Extrait de page:
________________

Penser Black Dada avec Adam Pendleton

La manière dont l’abstraction peut signifier la liberté

Notre auteur Gauthier Lesturgie a rencontré l'artiste Adam Pendleton au sujet de son expo shot him in the face qui est actuellement en vue au KW Institute for Contemporary Art à Berlin

Adam Pendleton, shot him in the face. Installation view. KW Institute for Contemporary Art, 2017. Photo: Frank Sperling

Adam Pendleton, shot him in the face. Installation view. KW Institute for Contemporary Art, 2017. Photo: Frank Sperling

By Gauthier Lesturgie

Gauthier Lesturgie : Si la fonction de l’écriture est d’« exprimer le monde » et Tire-lui en plein visage (shot him in the face) – le point de départ et le titre de ton exposition sont tous les deux des citations du poème Albany, écrit par Ron Silliman. Ron Silliman a théorisé son système d’écriture dans son essai The New Sentence qui propose une prose sur le modèle du collage, faite de phrases courtes et juxtaposées. Je trouve que cette méthode de montage est très proche de ta manière de créer : ton langage est fait d’ellipses, d’assemblages et de juxtapositions. Pourrais-tu nous en dire plus sur ton intérêt pour Ron Silliman ?

________________

Données fournies:
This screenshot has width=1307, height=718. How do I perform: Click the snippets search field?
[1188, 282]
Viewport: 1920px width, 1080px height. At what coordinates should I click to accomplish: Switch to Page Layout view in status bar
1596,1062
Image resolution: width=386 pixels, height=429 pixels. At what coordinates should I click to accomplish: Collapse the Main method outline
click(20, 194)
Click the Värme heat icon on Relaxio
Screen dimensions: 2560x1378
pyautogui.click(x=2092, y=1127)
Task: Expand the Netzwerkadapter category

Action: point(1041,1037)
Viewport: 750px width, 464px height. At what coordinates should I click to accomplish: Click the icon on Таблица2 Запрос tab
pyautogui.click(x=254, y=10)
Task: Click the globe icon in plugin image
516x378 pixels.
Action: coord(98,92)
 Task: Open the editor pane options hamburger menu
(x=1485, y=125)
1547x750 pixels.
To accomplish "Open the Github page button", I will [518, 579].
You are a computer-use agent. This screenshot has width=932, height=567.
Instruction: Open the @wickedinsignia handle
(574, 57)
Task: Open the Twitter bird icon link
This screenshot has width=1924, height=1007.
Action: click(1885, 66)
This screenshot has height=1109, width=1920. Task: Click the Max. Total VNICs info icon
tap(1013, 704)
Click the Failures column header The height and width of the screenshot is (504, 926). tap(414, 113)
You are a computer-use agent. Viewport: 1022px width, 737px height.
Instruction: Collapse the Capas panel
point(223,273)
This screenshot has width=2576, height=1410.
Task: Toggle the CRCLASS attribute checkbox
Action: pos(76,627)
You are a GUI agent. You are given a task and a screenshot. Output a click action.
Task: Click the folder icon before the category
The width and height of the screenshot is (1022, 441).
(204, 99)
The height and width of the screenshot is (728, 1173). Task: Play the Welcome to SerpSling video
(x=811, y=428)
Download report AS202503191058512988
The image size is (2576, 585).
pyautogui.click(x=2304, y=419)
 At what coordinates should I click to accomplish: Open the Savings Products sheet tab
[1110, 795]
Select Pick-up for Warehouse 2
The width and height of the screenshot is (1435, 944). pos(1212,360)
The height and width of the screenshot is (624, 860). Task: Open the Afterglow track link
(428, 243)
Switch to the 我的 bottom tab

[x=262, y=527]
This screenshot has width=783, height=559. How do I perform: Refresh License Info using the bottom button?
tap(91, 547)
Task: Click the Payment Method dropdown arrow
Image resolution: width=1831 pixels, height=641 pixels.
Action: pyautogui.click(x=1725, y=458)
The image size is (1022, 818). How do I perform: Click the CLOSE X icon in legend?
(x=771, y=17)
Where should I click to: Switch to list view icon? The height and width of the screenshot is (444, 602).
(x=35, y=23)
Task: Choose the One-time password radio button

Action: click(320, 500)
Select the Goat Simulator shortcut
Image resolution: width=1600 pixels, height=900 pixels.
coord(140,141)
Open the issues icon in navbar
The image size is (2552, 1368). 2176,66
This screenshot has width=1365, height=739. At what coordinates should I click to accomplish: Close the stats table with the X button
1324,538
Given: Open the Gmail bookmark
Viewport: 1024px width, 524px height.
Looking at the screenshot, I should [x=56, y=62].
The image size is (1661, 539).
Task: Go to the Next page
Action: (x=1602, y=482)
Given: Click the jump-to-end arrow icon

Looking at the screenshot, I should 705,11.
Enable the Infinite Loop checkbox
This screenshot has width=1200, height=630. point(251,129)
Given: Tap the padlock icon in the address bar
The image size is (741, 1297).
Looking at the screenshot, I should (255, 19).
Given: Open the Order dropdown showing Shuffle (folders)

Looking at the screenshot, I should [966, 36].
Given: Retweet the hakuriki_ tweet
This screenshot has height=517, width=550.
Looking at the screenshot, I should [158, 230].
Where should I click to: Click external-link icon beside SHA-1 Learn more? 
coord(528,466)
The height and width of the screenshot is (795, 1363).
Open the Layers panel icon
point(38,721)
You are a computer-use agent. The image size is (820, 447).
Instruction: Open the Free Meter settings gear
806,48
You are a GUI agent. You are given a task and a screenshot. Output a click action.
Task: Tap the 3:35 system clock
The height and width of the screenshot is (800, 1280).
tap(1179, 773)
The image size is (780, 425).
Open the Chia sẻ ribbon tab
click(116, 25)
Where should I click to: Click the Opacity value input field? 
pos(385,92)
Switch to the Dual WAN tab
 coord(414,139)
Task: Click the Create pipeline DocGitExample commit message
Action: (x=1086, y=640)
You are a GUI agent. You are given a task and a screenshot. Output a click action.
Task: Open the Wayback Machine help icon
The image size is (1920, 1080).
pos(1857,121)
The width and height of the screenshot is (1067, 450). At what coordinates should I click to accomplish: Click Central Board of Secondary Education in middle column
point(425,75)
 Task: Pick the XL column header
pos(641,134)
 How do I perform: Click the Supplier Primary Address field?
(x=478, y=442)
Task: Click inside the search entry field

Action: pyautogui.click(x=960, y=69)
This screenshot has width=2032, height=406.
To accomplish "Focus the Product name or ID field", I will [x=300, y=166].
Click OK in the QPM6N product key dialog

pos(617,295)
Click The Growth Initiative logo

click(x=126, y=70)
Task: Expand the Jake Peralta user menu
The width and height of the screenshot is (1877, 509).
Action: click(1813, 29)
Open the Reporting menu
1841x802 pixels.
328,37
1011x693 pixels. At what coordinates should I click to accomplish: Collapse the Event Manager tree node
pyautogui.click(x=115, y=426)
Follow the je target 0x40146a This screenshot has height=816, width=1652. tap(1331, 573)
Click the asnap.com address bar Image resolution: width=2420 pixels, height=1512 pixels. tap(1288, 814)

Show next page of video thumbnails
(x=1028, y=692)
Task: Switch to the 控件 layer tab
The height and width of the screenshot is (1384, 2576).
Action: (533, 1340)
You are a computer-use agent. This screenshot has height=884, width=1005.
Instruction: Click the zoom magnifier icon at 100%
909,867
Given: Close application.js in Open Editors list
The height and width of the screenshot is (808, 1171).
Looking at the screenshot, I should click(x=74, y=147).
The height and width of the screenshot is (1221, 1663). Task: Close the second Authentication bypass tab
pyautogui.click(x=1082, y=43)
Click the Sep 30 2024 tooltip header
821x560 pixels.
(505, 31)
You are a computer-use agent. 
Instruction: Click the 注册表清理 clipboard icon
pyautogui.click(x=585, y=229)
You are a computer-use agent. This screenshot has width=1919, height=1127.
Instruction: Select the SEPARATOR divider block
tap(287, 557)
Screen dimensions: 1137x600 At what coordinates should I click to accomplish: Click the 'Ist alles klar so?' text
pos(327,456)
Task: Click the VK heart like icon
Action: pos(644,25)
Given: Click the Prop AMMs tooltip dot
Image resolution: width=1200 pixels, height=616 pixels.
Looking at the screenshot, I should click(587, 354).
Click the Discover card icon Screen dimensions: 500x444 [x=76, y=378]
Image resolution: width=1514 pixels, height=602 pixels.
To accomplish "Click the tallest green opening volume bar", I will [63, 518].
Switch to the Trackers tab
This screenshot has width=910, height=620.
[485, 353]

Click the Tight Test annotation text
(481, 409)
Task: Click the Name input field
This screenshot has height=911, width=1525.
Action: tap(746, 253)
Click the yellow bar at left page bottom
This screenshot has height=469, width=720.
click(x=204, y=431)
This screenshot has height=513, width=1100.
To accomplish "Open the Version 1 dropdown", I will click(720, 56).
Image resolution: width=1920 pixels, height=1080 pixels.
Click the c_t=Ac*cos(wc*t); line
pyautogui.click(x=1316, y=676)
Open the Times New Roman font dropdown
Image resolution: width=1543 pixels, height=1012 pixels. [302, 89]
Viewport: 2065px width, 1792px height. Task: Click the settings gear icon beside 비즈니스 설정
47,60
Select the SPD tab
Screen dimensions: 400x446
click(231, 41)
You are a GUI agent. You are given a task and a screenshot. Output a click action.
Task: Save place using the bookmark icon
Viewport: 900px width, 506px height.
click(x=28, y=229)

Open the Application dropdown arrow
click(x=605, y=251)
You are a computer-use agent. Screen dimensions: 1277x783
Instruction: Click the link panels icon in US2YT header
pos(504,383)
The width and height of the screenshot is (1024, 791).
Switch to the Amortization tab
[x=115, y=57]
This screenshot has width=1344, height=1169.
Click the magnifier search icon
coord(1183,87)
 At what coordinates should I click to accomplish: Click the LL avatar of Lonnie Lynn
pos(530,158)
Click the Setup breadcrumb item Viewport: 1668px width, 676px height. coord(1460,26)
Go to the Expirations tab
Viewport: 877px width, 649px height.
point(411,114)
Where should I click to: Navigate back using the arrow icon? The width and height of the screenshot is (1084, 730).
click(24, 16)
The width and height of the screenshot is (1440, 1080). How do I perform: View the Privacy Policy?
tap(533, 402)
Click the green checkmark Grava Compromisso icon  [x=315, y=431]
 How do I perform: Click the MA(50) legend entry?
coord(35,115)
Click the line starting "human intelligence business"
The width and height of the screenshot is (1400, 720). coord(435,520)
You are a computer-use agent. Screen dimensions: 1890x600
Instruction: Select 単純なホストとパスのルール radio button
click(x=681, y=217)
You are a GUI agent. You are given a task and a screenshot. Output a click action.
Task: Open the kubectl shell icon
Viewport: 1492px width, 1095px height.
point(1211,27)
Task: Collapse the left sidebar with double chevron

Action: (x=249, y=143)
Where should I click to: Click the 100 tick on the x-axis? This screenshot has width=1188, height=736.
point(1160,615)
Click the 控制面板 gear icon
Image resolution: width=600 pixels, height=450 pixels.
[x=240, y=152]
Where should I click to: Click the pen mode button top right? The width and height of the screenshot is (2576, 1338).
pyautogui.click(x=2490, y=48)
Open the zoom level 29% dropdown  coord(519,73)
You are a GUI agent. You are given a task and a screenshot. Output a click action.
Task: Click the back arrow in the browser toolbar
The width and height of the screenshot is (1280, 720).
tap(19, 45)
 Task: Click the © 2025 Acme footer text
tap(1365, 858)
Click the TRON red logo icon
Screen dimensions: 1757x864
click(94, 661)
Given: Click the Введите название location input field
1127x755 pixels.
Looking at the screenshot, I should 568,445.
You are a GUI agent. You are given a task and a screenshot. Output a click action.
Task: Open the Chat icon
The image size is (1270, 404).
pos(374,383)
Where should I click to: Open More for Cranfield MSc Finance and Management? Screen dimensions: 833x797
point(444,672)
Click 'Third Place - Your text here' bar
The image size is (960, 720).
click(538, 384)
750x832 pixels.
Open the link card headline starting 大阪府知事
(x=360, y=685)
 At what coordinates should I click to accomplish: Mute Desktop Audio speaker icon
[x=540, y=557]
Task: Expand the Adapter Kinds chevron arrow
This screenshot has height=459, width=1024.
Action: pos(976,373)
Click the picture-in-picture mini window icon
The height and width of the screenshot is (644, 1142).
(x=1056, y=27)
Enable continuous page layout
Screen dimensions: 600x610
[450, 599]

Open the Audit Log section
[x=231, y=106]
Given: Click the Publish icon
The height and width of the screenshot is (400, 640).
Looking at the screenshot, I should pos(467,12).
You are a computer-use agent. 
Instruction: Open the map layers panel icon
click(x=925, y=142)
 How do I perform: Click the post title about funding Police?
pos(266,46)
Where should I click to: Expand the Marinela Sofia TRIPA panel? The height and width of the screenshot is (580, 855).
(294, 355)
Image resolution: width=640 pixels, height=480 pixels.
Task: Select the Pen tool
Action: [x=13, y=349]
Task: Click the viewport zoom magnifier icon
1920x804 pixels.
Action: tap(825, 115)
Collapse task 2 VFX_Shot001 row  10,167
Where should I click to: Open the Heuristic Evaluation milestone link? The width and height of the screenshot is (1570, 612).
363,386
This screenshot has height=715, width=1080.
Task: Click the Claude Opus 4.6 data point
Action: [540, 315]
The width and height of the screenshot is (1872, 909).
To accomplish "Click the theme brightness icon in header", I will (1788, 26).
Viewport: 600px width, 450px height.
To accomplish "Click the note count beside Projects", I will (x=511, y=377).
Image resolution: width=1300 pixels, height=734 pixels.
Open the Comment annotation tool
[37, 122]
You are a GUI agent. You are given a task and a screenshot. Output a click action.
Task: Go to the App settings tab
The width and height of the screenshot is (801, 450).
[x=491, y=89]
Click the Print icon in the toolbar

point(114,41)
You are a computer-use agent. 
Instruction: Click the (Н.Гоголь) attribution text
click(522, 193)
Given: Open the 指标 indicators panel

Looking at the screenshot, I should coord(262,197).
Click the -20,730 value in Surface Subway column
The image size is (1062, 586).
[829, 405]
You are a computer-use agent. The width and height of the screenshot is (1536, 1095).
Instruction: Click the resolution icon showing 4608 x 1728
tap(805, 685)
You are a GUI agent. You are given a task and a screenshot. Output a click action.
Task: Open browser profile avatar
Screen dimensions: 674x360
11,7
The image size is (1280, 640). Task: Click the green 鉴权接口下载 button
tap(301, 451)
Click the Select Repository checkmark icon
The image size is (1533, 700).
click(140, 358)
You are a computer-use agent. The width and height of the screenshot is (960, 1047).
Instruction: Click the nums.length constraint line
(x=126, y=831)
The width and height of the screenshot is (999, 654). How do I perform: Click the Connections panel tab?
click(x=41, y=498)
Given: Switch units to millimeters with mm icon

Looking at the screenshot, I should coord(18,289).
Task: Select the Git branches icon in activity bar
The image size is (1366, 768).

________________

Énoncé 1: Dans le listing, reproduisez les lignes allant de celle qui contient « Follow the je » jusqu'à celle qui contient « Looking at the screenshot, I should click(587, 354). » incluse, en substituant « Consigne » à « Instruction » sans rien modifier d'autre.
Énoncé 2: Prolongez l'entretien avec Adam Pendleton au-delà de sa dernière phrase.

Résultat 1:
Follow the je target 0x40146a This screenshot has height=816, width=1652. tap(1331, 573)
Click the asnap.com address bar Image resolution: width=2420 pixels, height=1512 pixels. tap(1288, 814)

Show next page of video thumbnails
(x=1028, y=692)
Task: Switch to the 控件 layer tab
The height and width of the screenshot is (1384, 2576).
Action: (533, 1340)
You are a computer-use agent. This screenshot has height=884, width=1005.
Consigne: Click the zoom magnifier icon at 100%
909,867
Given: Close application.js in Open Editors list
The height and width of the screenshot is (808, 1171).
Looking at the screenshot, I should click(x=74, y=147).
The height and width of the screenshot is (1221, 1663). Task: Close the second Authentication bypass tab
pyautogui.click(x=1082, y=43)
Click the Sep 30 2024 tooltip header
821x560 pixels.
(505, 31)
You are a computer-use agent. 
Consigne: Click the 注册表清理 clipboard icon
pyautogui.click(x=585, y=229)
You are a computer-use agent. This screenshot has width=1919, height=1127.
Consigne: Select the SEPARATOR divider block
tap(287, 557)
Screen dimensions: 1137x600 At what coordinates should I click to accomplish: Click the 'Ist alles klar so?' text
pos(327,456)
Task: Click the VK heart like icon
Action: pos(644,25)
Given: Click the Prop AMMs tooltip dot
Image resolution: width=1200 pixels, height=616 pixels.
Looking at the screenshot, I should click(587, 354).

Résultat 2:
Adam Pendleton : Je m’intéresse de manière générale aux théories du langage, en particulier à la manière dont elles coexistent avec des traditions poétiques spécifiques. L’idée de Ron Silliman dans The New Sentence s’est finalement retrouvée dans mon travail et je l’ai appliquée à un dispositif visuel : coller, superposer des phrases, mais pas pour créer un travail fixe et définitif. Cela peut sembler vaste et abstrait, mais tu essayes vraiment de structurer des significations, et de créer de nouvelles logiques, de nouvelles formes de narrations qui perturbent le sens linéaire de la narration pour proposer quelque chose d’autre. Il y a une dimension critique qui est en jeu, en relation avec la phrase, l’image, le mot lui-même et c’est justement ce qui est examiné et mis en œuvre. Cette exposition rassemble beaucoup d’idées et d’ensembles de travaux sur lesquels j’ai travaillé pendant très longtemps, et que j’ai retravaillés et réorganisés en différentes phrases et différentes images.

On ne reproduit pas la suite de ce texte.